> **Provided entries**:
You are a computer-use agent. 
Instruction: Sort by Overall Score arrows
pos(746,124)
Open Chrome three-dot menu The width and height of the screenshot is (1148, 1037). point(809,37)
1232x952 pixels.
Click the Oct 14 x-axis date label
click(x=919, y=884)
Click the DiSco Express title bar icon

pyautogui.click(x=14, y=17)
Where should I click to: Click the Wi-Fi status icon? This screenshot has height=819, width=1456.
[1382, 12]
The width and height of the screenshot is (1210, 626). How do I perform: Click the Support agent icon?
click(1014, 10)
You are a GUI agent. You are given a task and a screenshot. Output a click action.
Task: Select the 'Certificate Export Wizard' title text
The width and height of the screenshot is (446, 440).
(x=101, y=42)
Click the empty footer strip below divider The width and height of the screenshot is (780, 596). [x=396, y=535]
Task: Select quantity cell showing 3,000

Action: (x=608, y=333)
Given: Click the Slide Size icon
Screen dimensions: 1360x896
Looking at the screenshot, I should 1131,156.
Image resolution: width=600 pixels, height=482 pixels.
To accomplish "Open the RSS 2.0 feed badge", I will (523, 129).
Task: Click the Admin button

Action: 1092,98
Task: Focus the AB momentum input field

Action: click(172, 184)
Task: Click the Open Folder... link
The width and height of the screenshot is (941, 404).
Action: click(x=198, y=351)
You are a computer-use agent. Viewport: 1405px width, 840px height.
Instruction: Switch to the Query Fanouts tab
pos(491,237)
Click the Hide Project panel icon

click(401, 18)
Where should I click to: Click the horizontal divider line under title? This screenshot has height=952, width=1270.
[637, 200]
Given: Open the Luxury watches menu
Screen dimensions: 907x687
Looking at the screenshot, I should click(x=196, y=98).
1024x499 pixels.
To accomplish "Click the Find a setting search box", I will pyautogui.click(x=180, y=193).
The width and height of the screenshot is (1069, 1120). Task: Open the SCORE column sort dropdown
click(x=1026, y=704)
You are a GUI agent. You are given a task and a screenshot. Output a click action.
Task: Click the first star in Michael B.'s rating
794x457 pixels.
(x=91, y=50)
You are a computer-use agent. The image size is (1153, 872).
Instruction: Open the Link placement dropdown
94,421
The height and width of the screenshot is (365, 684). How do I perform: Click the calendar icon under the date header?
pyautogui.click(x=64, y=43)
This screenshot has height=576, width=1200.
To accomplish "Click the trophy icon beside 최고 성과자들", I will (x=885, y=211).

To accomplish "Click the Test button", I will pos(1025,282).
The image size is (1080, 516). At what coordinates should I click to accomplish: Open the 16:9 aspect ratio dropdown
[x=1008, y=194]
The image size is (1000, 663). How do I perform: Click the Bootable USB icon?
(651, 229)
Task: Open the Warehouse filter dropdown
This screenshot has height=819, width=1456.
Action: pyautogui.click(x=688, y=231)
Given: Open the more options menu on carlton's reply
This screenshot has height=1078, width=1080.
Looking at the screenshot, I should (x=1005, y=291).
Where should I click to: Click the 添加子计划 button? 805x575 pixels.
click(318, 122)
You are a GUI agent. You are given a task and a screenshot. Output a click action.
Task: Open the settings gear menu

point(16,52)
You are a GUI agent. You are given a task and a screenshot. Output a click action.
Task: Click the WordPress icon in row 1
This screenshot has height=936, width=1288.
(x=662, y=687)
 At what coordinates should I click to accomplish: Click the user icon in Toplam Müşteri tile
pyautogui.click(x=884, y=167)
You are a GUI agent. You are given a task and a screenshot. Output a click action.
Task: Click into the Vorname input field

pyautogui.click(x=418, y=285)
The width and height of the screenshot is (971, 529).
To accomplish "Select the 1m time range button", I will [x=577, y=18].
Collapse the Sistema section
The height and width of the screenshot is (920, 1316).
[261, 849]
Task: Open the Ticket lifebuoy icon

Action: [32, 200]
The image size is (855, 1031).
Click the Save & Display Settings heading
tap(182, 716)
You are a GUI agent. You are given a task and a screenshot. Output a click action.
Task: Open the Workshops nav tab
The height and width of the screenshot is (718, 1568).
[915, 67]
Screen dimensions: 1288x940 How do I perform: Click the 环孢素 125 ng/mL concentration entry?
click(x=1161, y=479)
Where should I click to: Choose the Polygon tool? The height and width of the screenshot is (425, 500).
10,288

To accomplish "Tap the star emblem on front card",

> **Directions**: Copy out, with no changes, the part of the material above that opens with the line containing "This screenshot has height=576, width=1200." and closes with the line containing "will [x=577, y=18].", including both of those lines.

> **Exercise answer**:
This screenshot has height=576, width=1200.
To accomplish "Click the trophy icon beside 최고 성과자들", I will (x=885, y=211).

To accomplish "Click the Test button", I will pos(1025,282).
The image size is (1080, 516). At what coordinates should I click to accomplish: Open the 16:9 aspect ratio dropdown
[x=1008, y=194]
The image size is (1000, 663). How do I perform: Click the Bootable USB icon?
(651, 229)
Task: Open the Warehouse filter dropdown
This screenshot has height=819, width=1456.
Action: pyautogui.click(x=688, y=231)
Given: Open the more options menu on carlton's reply
This screenshot has height=1078, width=1080.
Looking at the screenshot, I should (x=1005, y=291).
Where should I click to: Click the 添加子计划 button? 805x575 pixels.
click(318, 122)
You are a GUI agent. You are given a task and a screenshot. Output a click action.
Task: Open the settings gear menu

point(16,52)
You are a GUI agent. You are given a task and a screenshot. Output a click action.
Task: Click the WordPress icon in row 1
This screenshot has height=936, width=1288.
(x=662, y=687)
 At what coordinates should I click to accomplish: Click the user icon in Toplam Müşteri tile
pyautogui.click(x=884, y=167)
You are a GUI agent. You are given a task and a screenshot. Output a click action.
Task: Click into the Vorname input field

pyautogui.click(x=418, y=285)
The width and height of the screenshot is (971, 529).
To accomplish "Select the 1m time range button", I will [x=577, y=18].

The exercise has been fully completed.